Using Deep Origin DataFrames¶
This page describes how to a Deep Origin DataFrame, which are the primary object you will use to interact with a database on Deep Origin. This page will cover:
- fetching data from a Deep Origin database
- modifying data locally
- writing data back to Deep Origin
What is a Deep Origin DataFrame?
A Deep Origin DataFrame is a subclass of a pandas.DataFrame that is created from a Deep Origin database, and can easily write data back to it. Because it is a subclass of a pandas DataFrame, all pandas DataFrame methods work on Deep Origin DataFrames.
Create a DataFrame¶
Create a DataFrame using:
from deeporigin.data_hub.dataframe import DataFrame
df = DataFrame.from_deeporigin("database-id")
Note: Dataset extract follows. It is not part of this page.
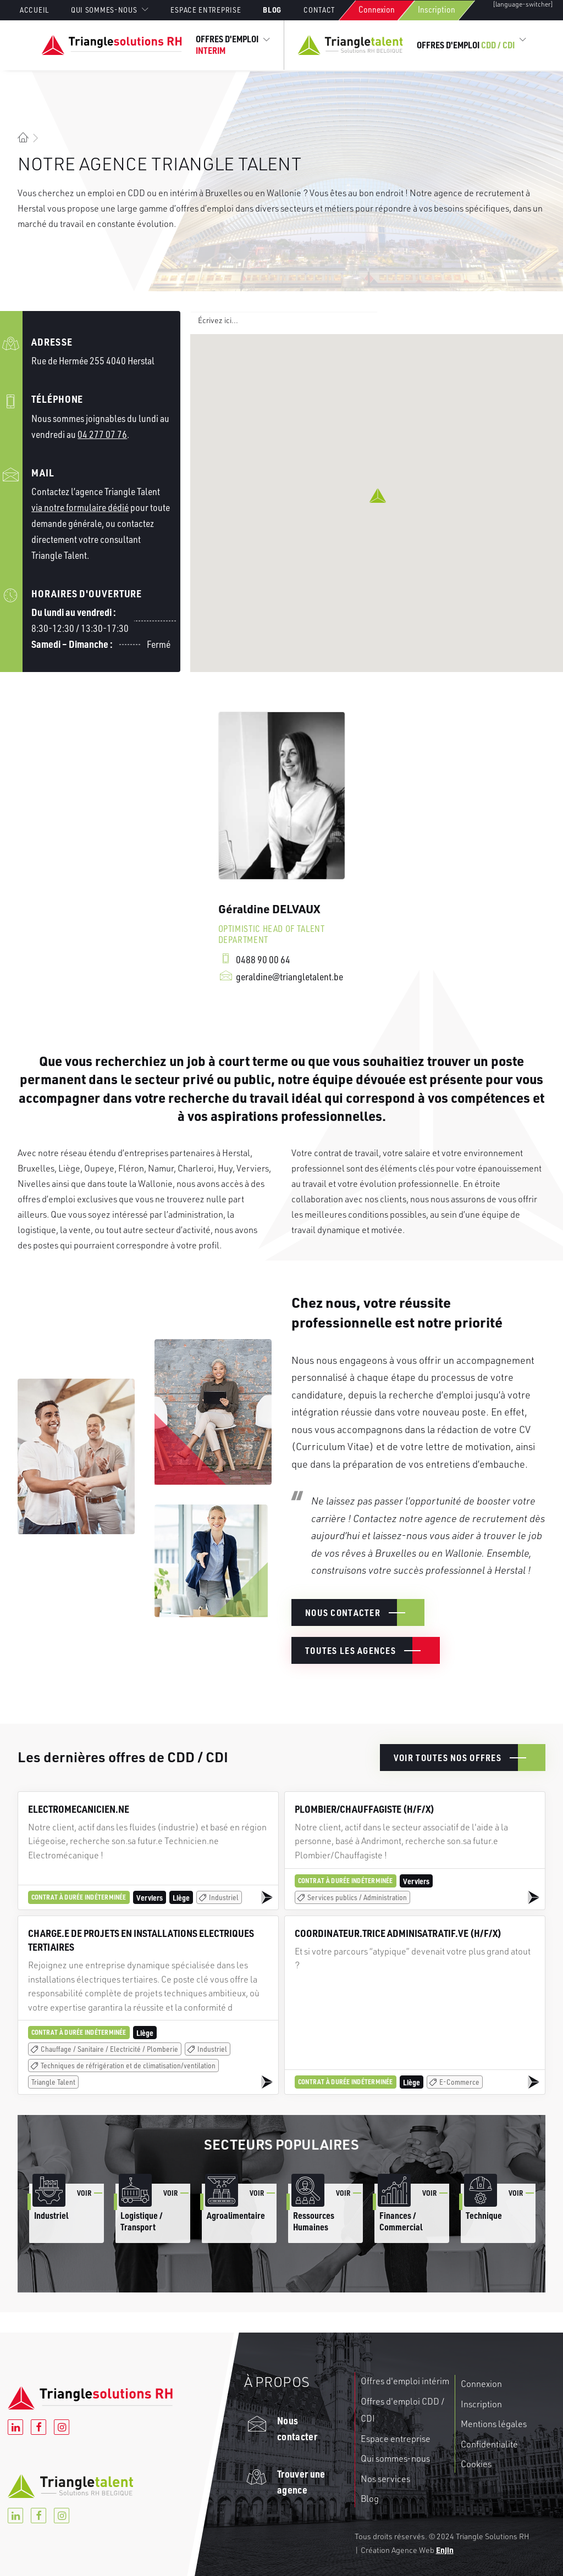 The height and width of the screenshot is (2576, 563). Describe the element at coordinates (342, 1612) in the screenshot. I see `Nous contacter [button]` at that location.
In a Jupyter Lab, you should be able to view the DataFrame using:
df
which should show you something like this:
Information in the DataFrame
In addition to information you would find in the rows and columns of a pandas DataFrame, a Deep Origin DataFrame also contains metadata about the underlying database. In the view above we also see:
- The name of the database on Deep Origin.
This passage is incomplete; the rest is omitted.